PROVIDED TEXT
################

Page from Swamp Thing #56, "My Blue Heaven." Written by Alan Moore, art by Rick Veitch and Alfredo Alcala, and colors by Tatjana Wood.

“Her masterpiece was ‘My Blue Heaven’ where Swamp Thing lands on a blue planet and molds a haunting floral body of Abby from the alien vegetation,” Berger continued. “Tatjana colored it only tonal shades of blue, and it was magnificent, especially considering the limitations of the old-school pre-digital coloring process.”

Wood’s tenure on "Shvampy" continued through 1993, and she, approaching 70, retired from the monthly title after a two-decade run with the departure of writer Nancy Collins, the first woman to write the ongoing Swamp Thing series. “Although Tatjana was the colorist on my two-year run on Swamp Thing, I only met her once,” said Collins. “Back in 1992, shortly after I moved to NYC from New Orleans, my editor, Stuart Moore, took me deep into the bowels of DC's in-house production offices to meet both her and my letterer, John Constanza.

################

DATA LISTING
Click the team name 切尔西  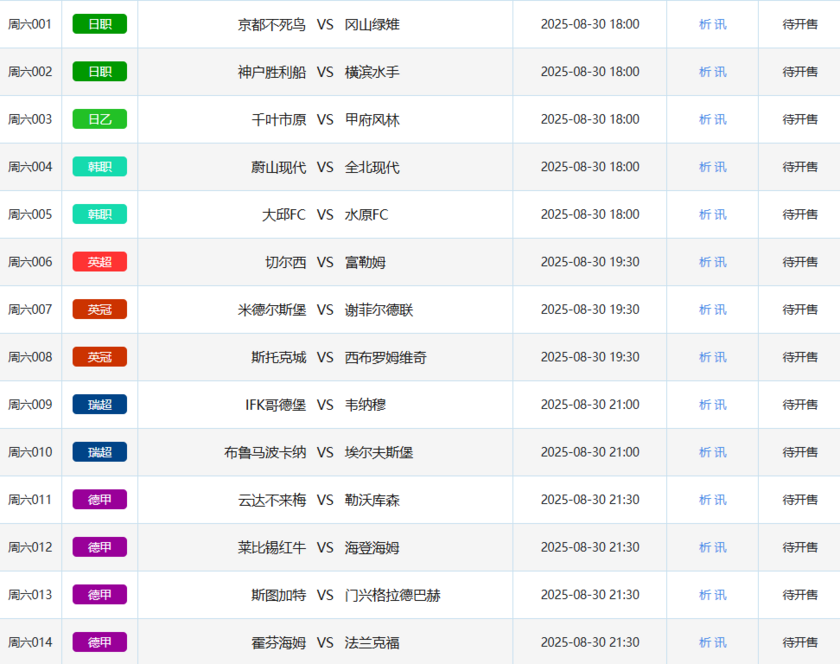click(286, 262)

################

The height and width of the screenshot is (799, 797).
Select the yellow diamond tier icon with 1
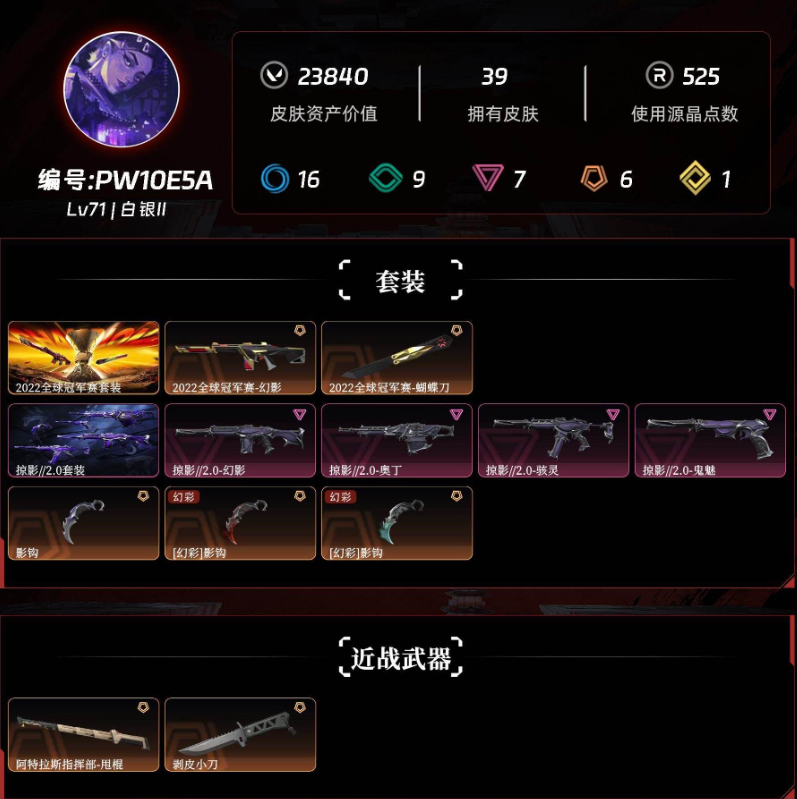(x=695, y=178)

################

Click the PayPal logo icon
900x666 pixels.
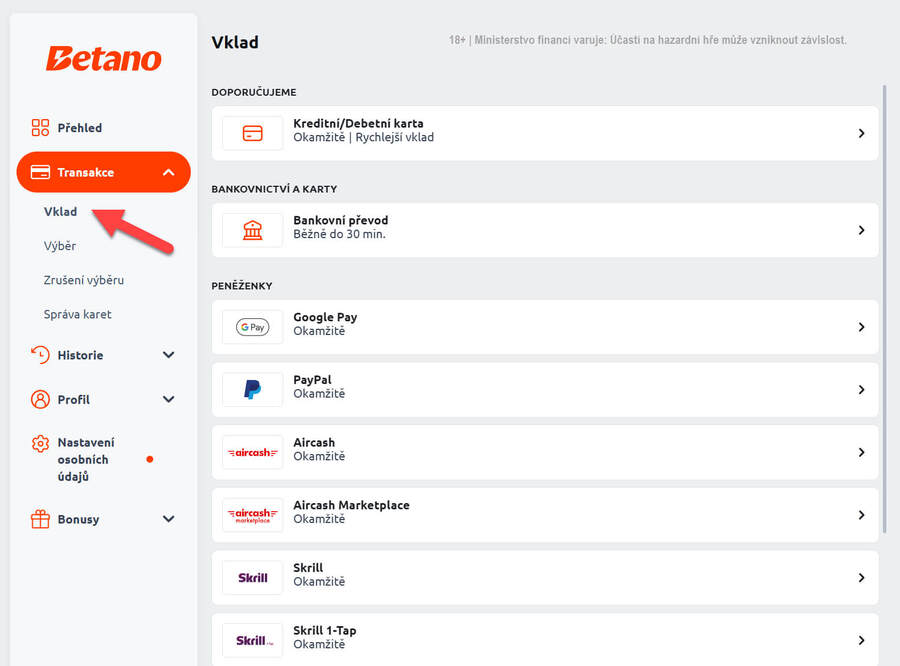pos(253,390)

################

TASKS TO CARRY OUT
• a. According to the passage on Tatjana Wood, who was the first woman to write the ongoing Swamp Thing series?
• b. Copy the passage on Tatjana Wood word for word, starting with "Wood’s tenure on" and going on through "letterer, John Constanza.".
The items have nothing to do with the passage on Tatjana Wood.

RESPONSES TO THE TASKS
• a. Nancy Collins

• b.
Wood’s tenure on "Shvampy" continued through 1993, and she, approaching 70, retired from the monthly title after a two-decade run with the departure of writer Nancy Collins, the first woman to write the ongoing Swamp Thing series. “Although Tatjana was the colorist on my two-year run on Swamp Thing, I only met her once,” said Collins. “Back in 1992, shortly after I moved to NYC from New Orleans, my editor, Stuart Moore, took me deep into the bowels of DC's in-house production offices to meet both her and my letterer, John Constanza.